「チャンプ」 TJは・・・

2012.10.30 15:36|
お涙頂戴にもっていこうとする演出が、大人顔負けの外連味たっぷりなTJの演技に重なり、残念ながら最後まで好きにはなれませんでした。観終えた後、最近読んだ本の中の「両親が不仲な子供ほど早く成長し大人になる」という一文を思い出します。子供の貯めたお金を賭けに使ったり、酒代に費やしたりと何とも救われない男親のビリーです。「僕はどうしたらいい?」と出て行った妻をなじりながら、未だ妻の愛情にすがろうとする場面には、どうしようもない奴だと愛想を尽かしてしまった私です。ボクサーでありながら自分で立つ気概が感じられないビリーは子供でした。息子を育てているというより、息子に甘えているようにしか見えない・・・。
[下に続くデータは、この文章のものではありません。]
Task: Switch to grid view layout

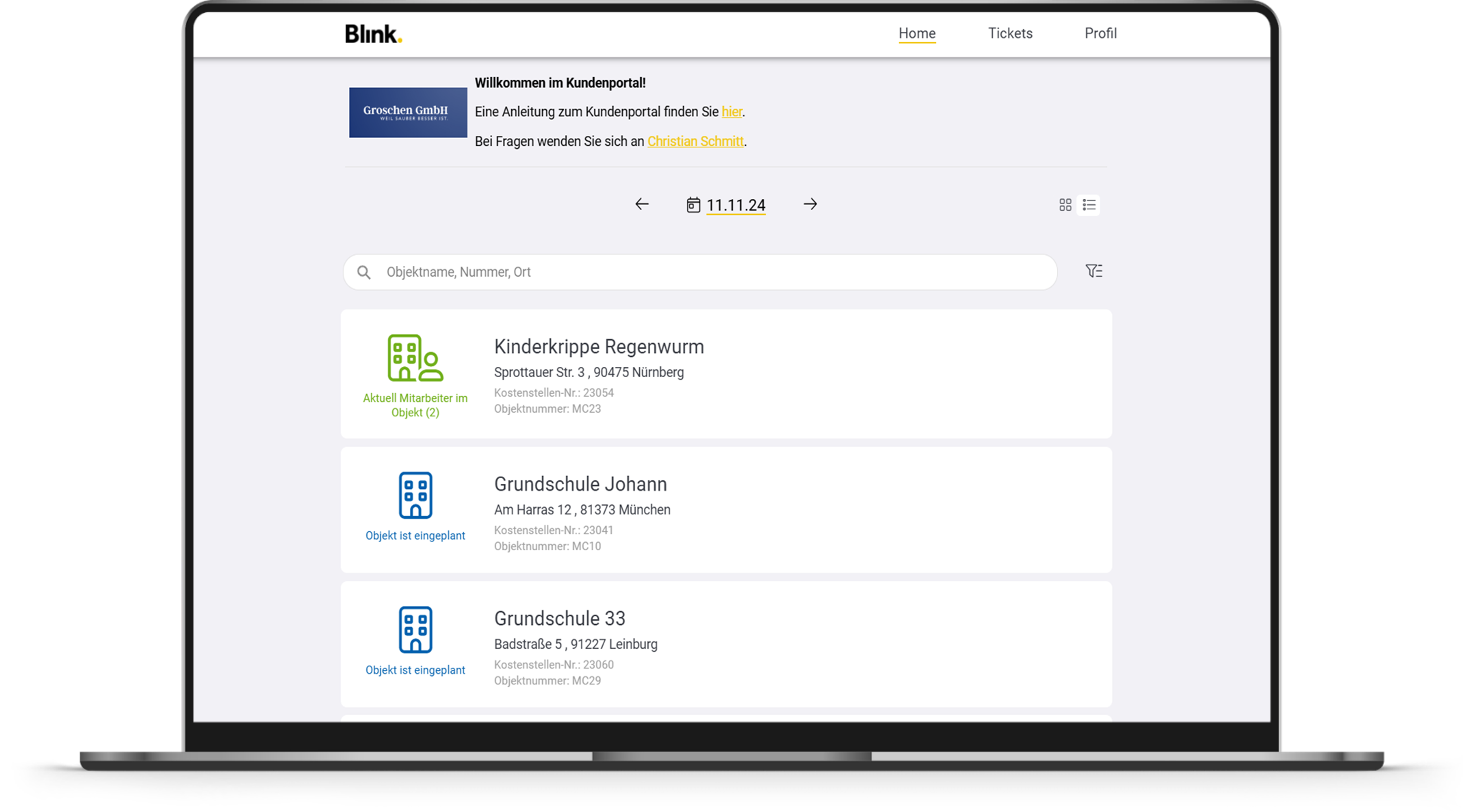Action: click(x=1065, y=205)

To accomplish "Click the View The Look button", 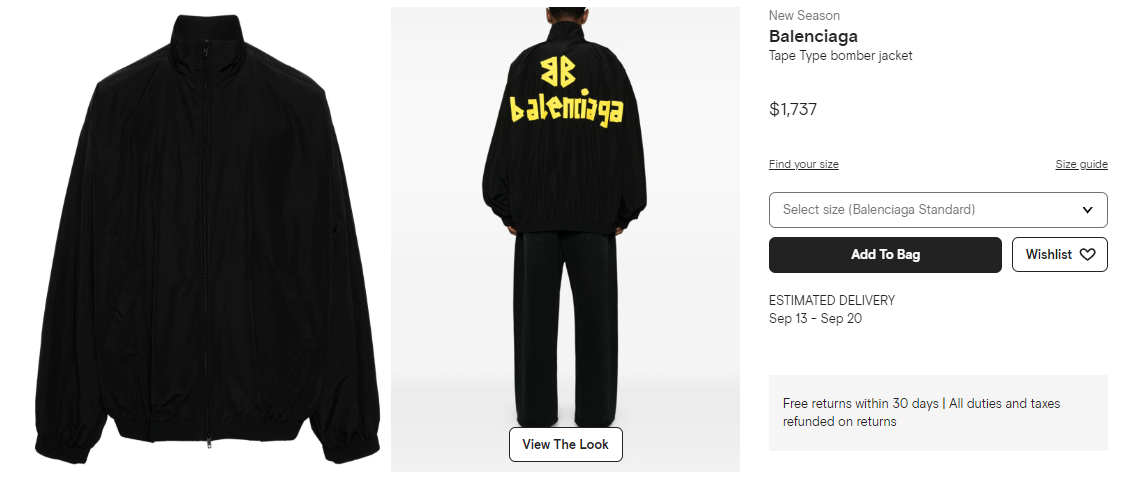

TJがパパと呼ばずに“チャンプ”と呼び、再びチャンピオンの座に返り咲く日を待っているのは分かりますが、不安な身体の不調を押してまで闘う試合ではなかったように思えました。死んでしまったら、ビリーを好きなTJが一番悲しむことになるぐらいどうして分からないのかよ!昔の栄光など捨てて地道に働く方法を選ぼうとしなかったのか・・・。
賢いTJは実際にリングの傍で試合を見て、拳闘が思い描くほどきれいごとではなく過酷なものであるかを知ったはずです。父親が真っ当な職に就かず、浮き沈みの賭博で2人が生活し続けられて来たこと自体、奇跡に近かったと思わざる得ません。
母親だってそうです。
大人の身勝手な都合で翻弄されたTJが不憫でたまりませんでした。